** DATA EXTRACT **
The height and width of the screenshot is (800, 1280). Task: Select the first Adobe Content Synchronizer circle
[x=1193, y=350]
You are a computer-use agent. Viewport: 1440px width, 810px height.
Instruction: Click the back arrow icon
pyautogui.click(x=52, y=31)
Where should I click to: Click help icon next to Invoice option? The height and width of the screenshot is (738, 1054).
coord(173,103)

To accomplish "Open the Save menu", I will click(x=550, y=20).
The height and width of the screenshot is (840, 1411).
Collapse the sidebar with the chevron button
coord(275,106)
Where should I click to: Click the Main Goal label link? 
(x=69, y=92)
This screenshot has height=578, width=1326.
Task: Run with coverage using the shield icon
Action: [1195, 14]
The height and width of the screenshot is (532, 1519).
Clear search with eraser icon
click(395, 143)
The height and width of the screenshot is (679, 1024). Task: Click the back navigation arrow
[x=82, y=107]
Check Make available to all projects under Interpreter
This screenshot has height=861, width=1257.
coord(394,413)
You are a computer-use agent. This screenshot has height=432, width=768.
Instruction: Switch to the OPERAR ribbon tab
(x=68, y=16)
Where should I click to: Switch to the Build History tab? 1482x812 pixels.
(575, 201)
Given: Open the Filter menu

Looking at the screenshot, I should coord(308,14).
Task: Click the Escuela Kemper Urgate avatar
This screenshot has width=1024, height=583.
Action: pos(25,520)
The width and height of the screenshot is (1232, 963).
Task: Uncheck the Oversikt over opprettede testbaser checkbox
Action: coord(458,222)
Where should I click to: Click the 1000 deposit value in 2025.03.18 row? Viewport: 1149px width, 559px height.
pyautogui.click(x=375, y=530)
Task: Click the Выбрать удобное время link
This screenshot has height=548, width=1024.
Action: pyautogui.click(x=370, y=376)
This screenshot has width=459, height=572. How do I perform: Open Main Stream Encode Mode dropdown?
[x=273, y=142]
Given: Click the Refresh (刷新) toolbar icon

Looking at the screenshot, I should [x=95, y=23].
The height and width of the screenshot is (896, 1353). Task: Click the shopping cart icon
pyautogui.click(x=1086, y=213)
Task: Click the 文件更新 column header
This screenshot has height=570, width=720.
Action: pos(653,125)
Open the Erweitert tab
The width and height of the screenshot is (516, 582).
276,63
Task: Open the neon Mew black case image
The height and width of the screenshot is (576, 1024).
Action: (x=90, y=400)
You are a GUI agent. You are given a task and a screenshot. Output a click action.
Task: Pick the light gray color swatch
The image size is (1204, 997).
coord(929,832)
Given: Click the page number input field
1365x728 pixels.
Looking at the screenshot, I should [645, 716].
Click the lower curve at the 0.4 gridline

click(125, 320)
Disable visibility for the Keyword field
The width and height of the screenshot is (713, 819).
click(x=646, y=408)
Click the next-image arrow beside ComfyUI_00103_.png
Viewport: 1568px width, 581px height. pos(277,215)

** TASK DESCRIPTION **
Filter the items above and copy every line that contains the string "Main".

** OUTPUT FOR THIS EXERCISE **
Where should I click to: Click the Main Goal label link? 
This screenshot has width=459, height=572. How do I perform: Open Main Stream Encode Mode dropdown?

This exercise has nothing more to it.